- WORK TO BE COMPLETED: Please give the values the projectile-motion derivation assigns to s, u, and a.

- SOURCE DOCUMENT:
────────────────────

Given that, the range covered by the sphere, $M$ , when released by the robot from the height, $H$ , with the horizontal speed $V_0$ is $D$ as shown in the figure.

The initial velocity in the vertical direction is $0$ .

Let $g$ be the acceleration due to gravity, which always acts vertically downwards, so, it will not change the horizontal direction of the speed, i.e. $V_0$ will remain constant throughout the projectile motion.

So, if the time of flight is $t$ , then

$D=V_0t\; \cdots (i)$

Now, from the equation of motion

$s=ut+\frac 1 2 at^2\;\cdots (ii)$

Where $s$ is the displacement is the direction of force, $u$ is the initial velocity, $a$ is the constant acceleration and $t$ is time.

Here, $s= -H, u=0,$ and $a=-g$ (negative sign is for taking the sigh convention positive in $+y$ direction as shown in the figure.)

────────────────────

- INFORMATION SUPPLIED:
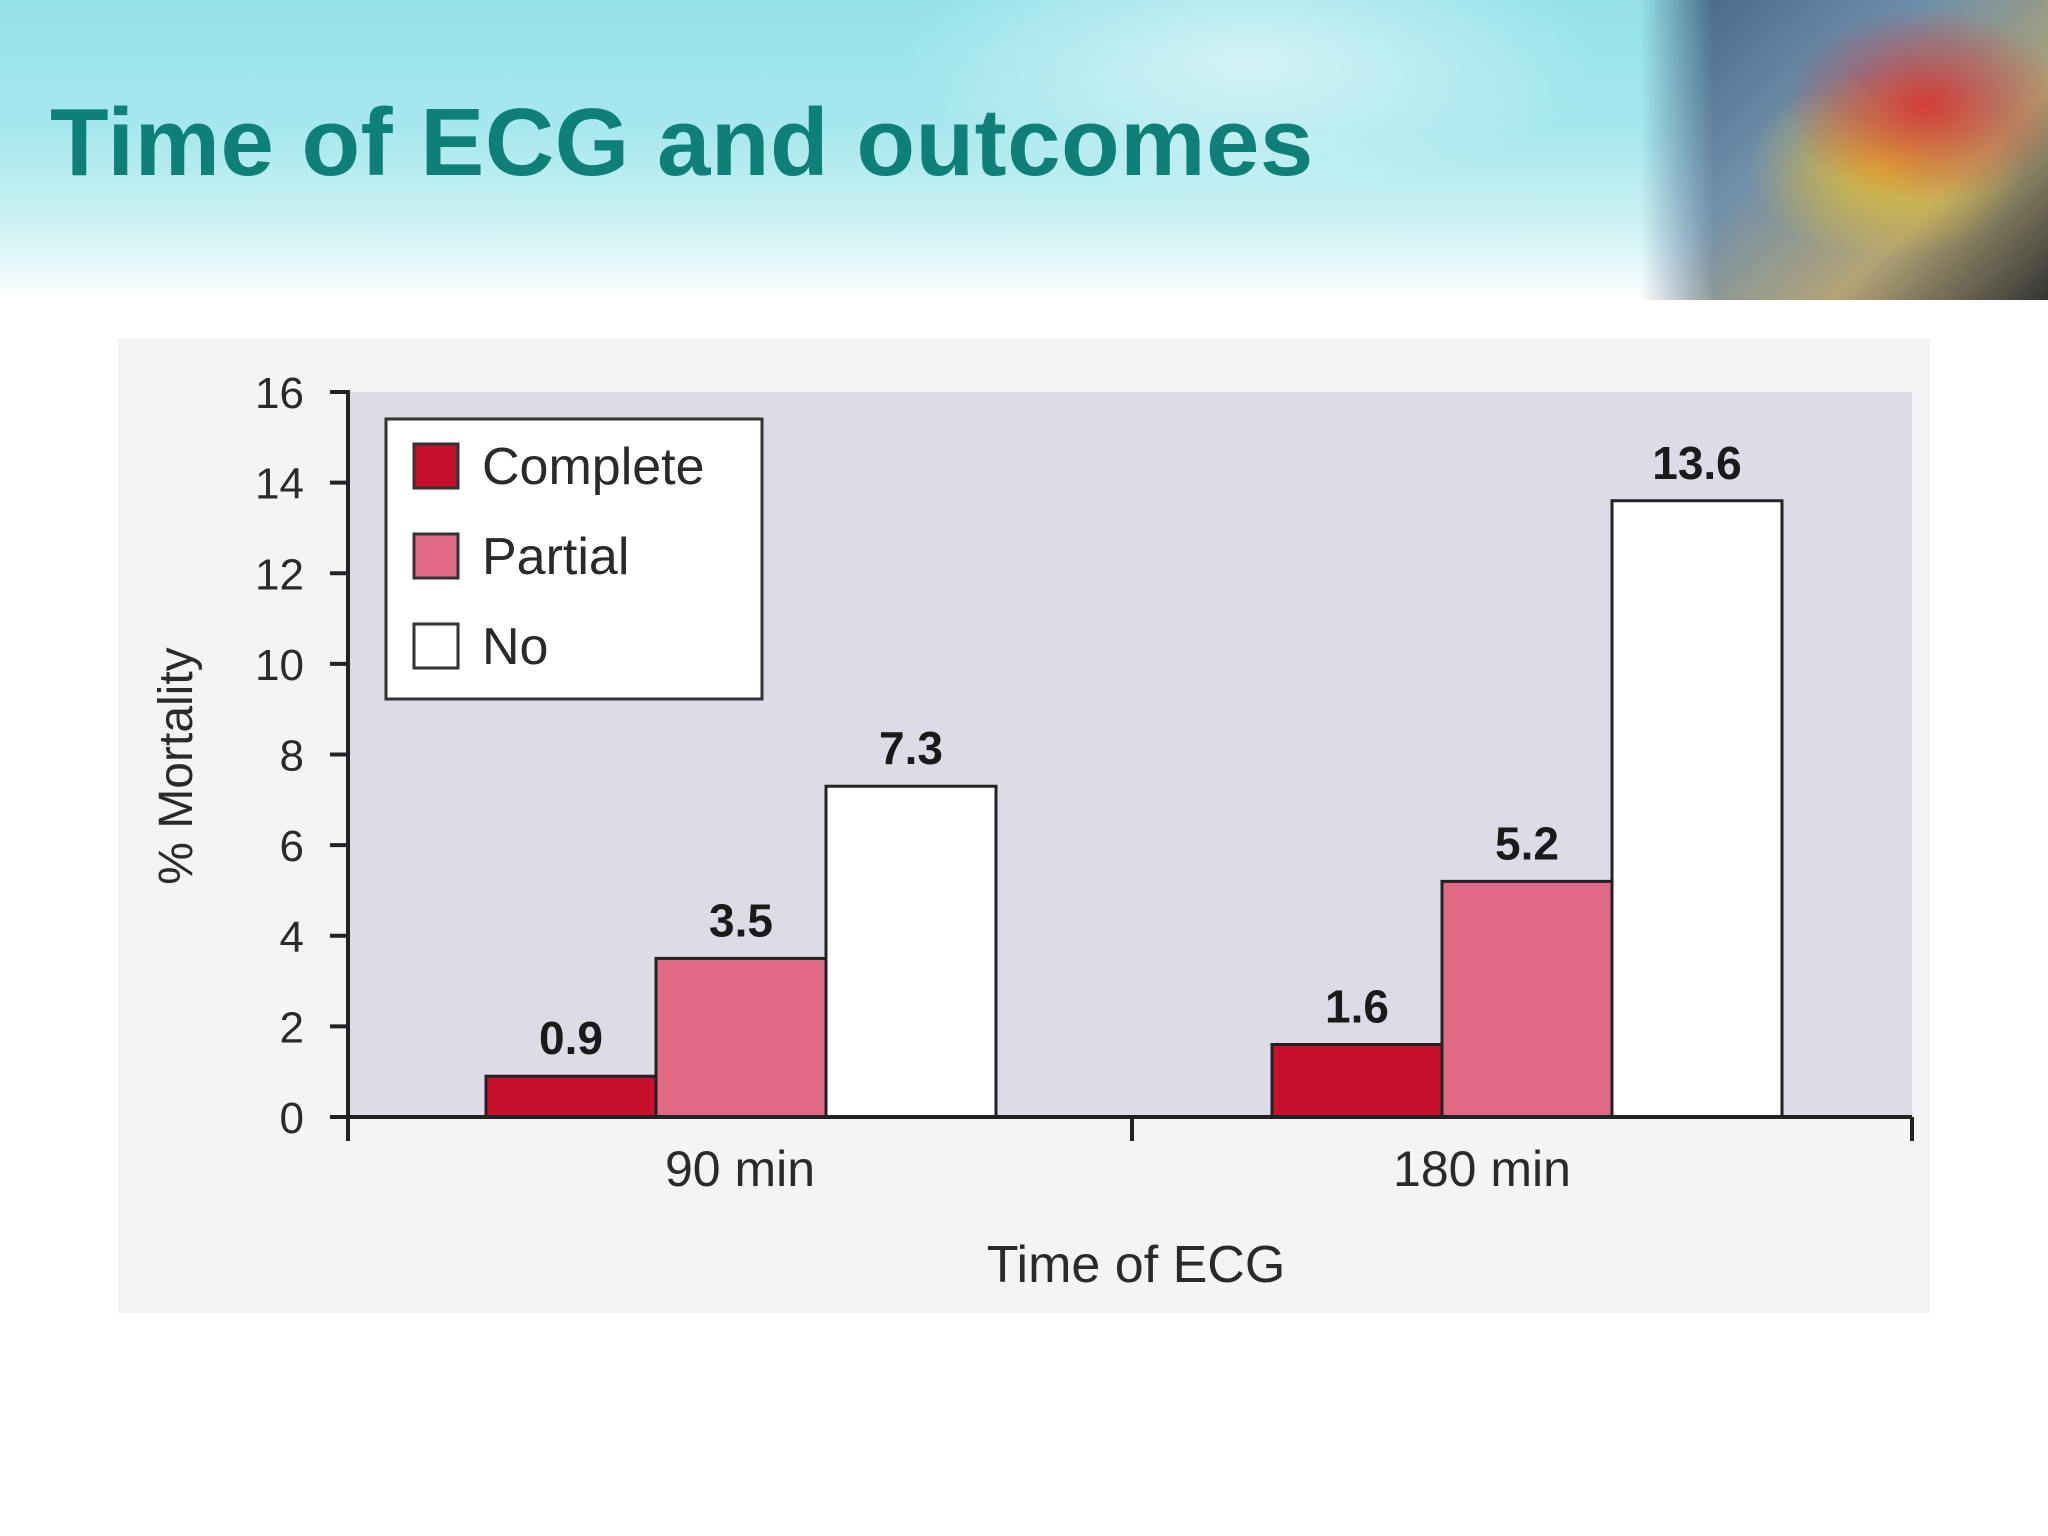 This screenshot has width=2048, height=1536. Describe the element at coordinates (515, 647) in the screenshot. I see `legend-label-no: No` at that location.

────────────────────

- FINAL ANSWER: s = −H, u = 0, and a = −g.